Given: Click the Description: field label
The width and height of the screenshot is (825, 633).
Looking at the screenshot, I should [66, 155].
..........
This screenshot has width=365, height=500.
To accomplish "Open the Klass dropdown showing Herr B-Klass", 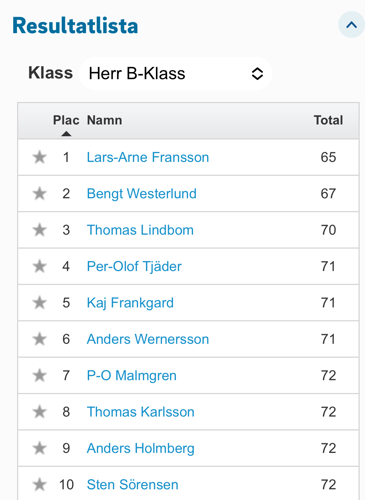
..........
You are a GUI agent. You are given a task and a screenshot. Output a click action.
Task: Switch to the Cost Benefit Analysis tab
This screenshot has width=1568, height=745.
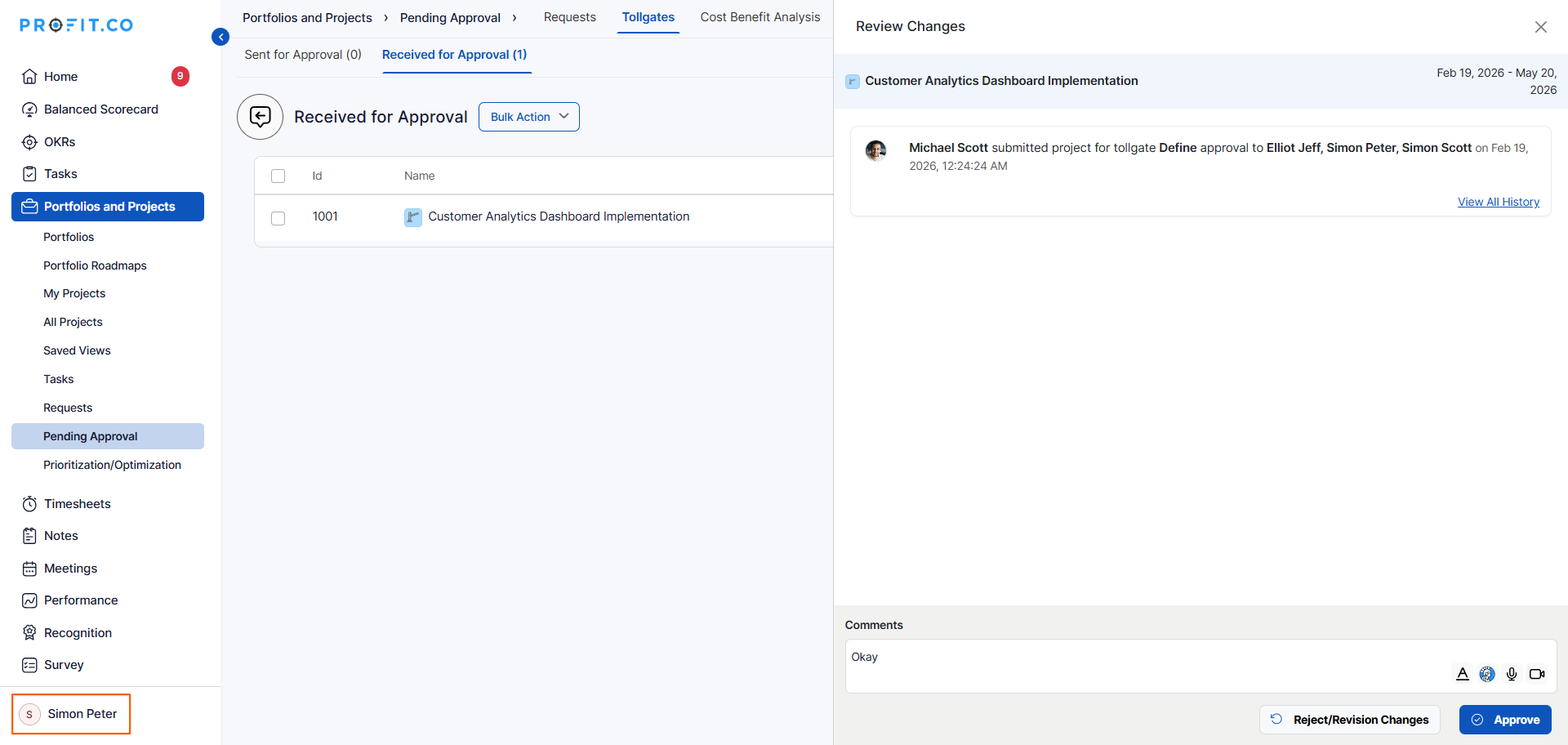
..........
** What needs to be done **
Start at the line containing "This screenshot has width=365, height=500." above and stop at the line containing "the Klass dropdown". Output those lines exactly, both included, but none of the pictures.

** Solution to this task **
This screenshot has width=365, height=500.
To accomplish "Open the Klass dropdown showing Herr B-Klass", 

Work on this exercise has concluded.